■ Source extract
• • • • • • •

The Supreme Court on Thursday ruled that a large swath of eastern Oklahoma is still considered the Muscogee (Creek) Nation reservation, meaning state prosecutors don’t have authority to pursue cases against American Indians there.
The high court voted 5-4 in favor of a Jimcy McGirt, a member of the Muscogee (Creek) Nation who is serving a 500-year prison sentence for child molestation. McGirt, 71, said his case didn’t belong in state courts because the crime was committed on reservation land.
The reservation at one time spanned about 3 million acres and included most of the city of Tulsa.
Thursday’s ruling could have repercussions for hundreds of convictions won by state prosecutors in the area.
“Today we are asked whether the land these treaties promised remains an Indian reservation for purposes of federal criminal law. Because Congress has not said otherwise, we hold the government to its word,” Justice Neil Gorsuch wrote in the majority opinion.

• • • • • • •

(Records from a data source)
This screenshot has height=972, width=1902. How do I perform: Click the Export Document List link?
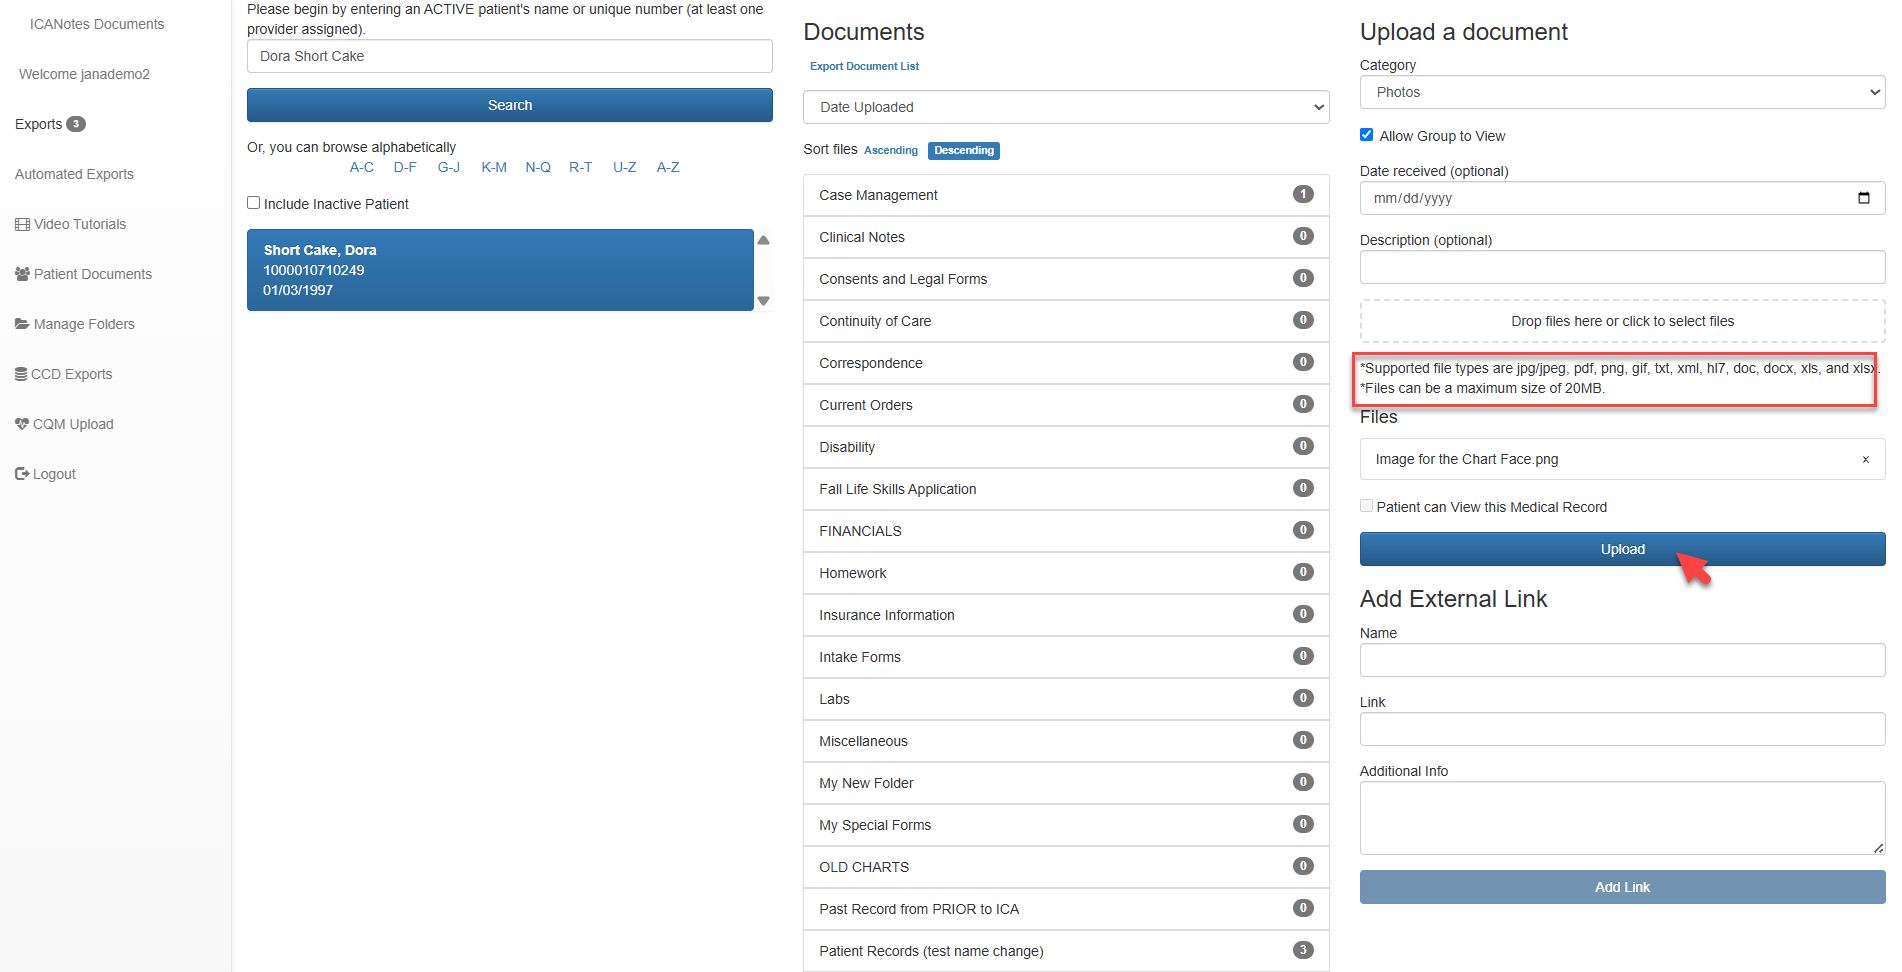(x=864, y=66)
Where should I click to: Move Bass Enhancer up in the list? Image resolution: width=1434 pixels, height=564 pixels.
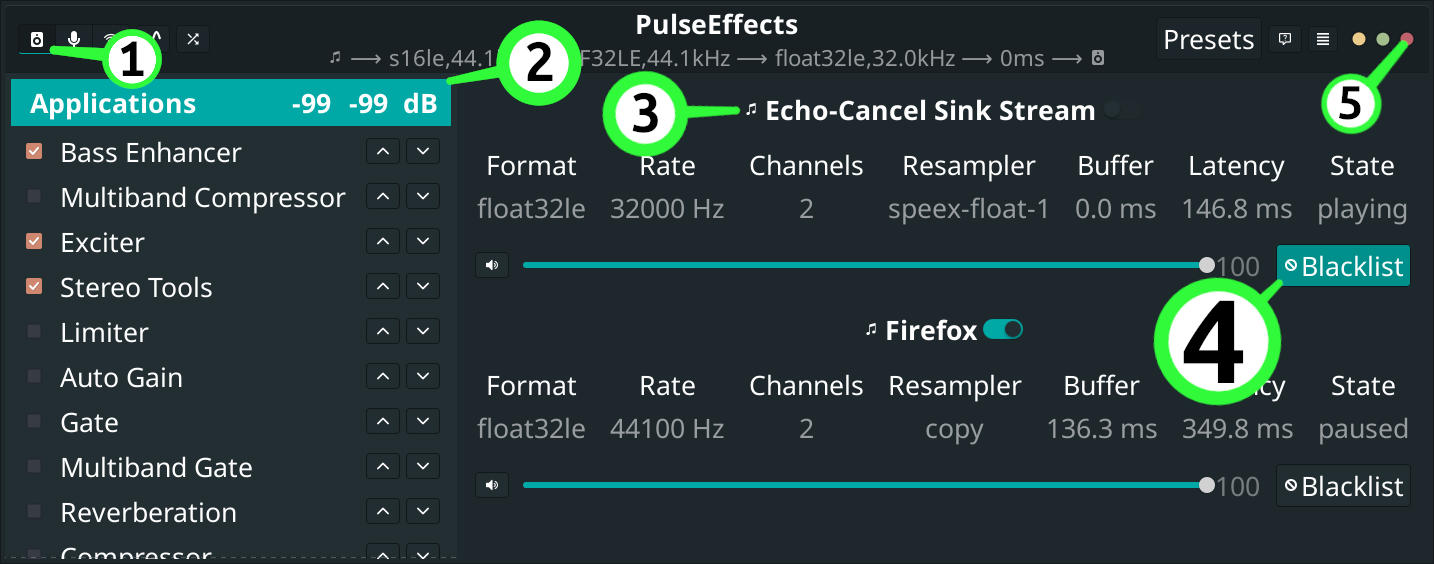(x=383, y=152)
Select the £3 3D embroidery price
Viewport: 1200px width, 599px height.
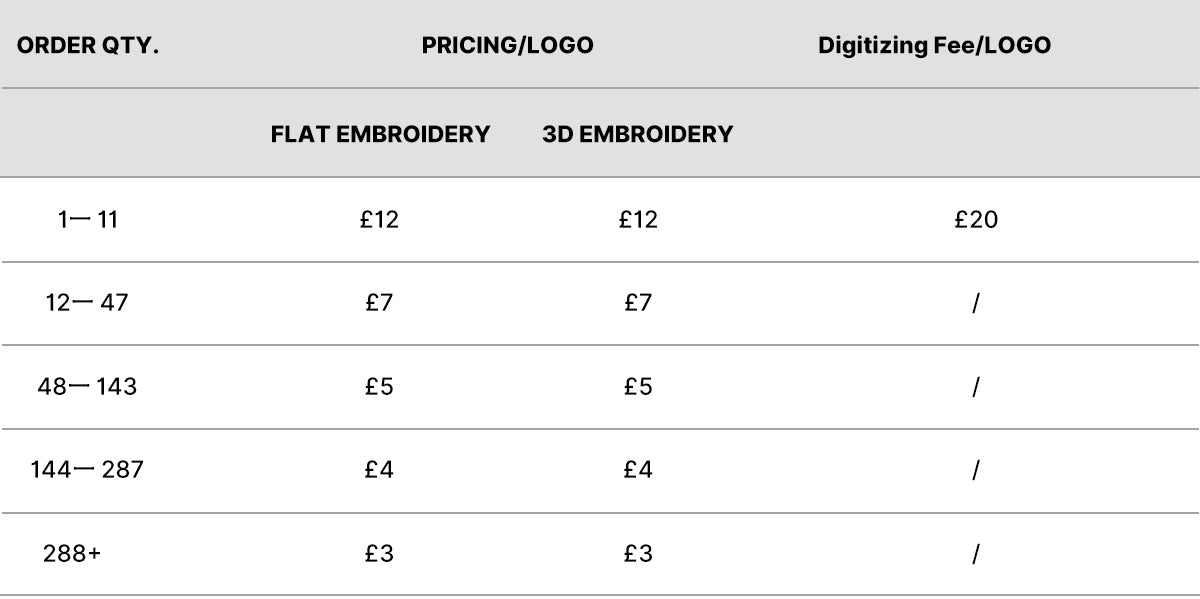click(x=638, y=553)
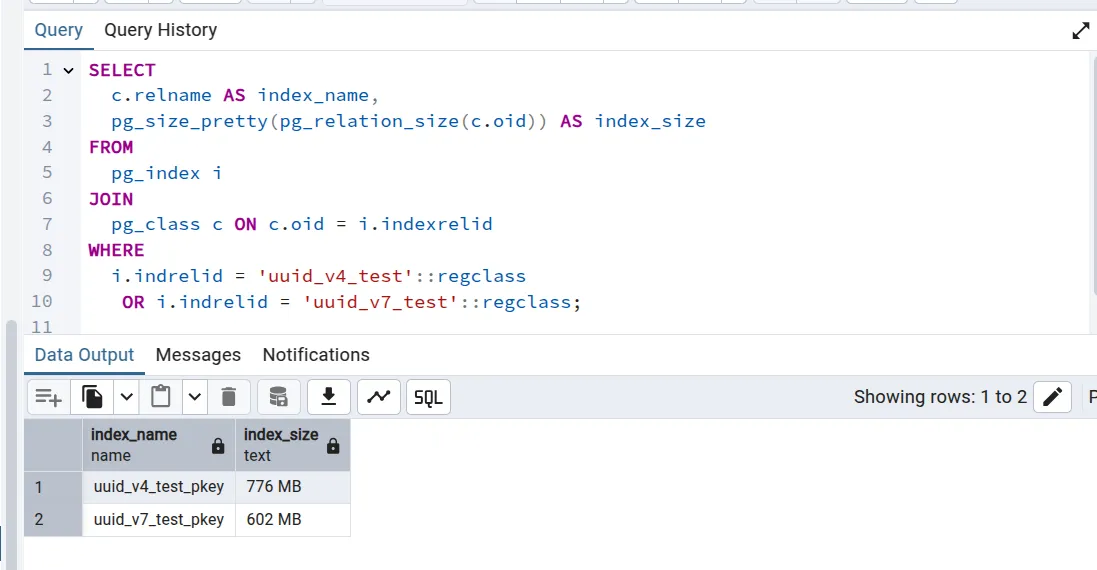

• • • • • • •

Repeat the part of the article on the Oklahoma reservation ruling between "The high court" and "on reservation land.", inclusive. The listing is separate material, unrelated to the article on the Oklahoma reservation ruling.

■ Your response
The high court voted 5-4 in favor of a Jimcy McGirt, a member of the Muscogee (Creek) Nation who is serving a 500-year prison sentence for child molestation. McGirt, 71, said his case didn’t belong in state courts because the crime was committed on reservation land.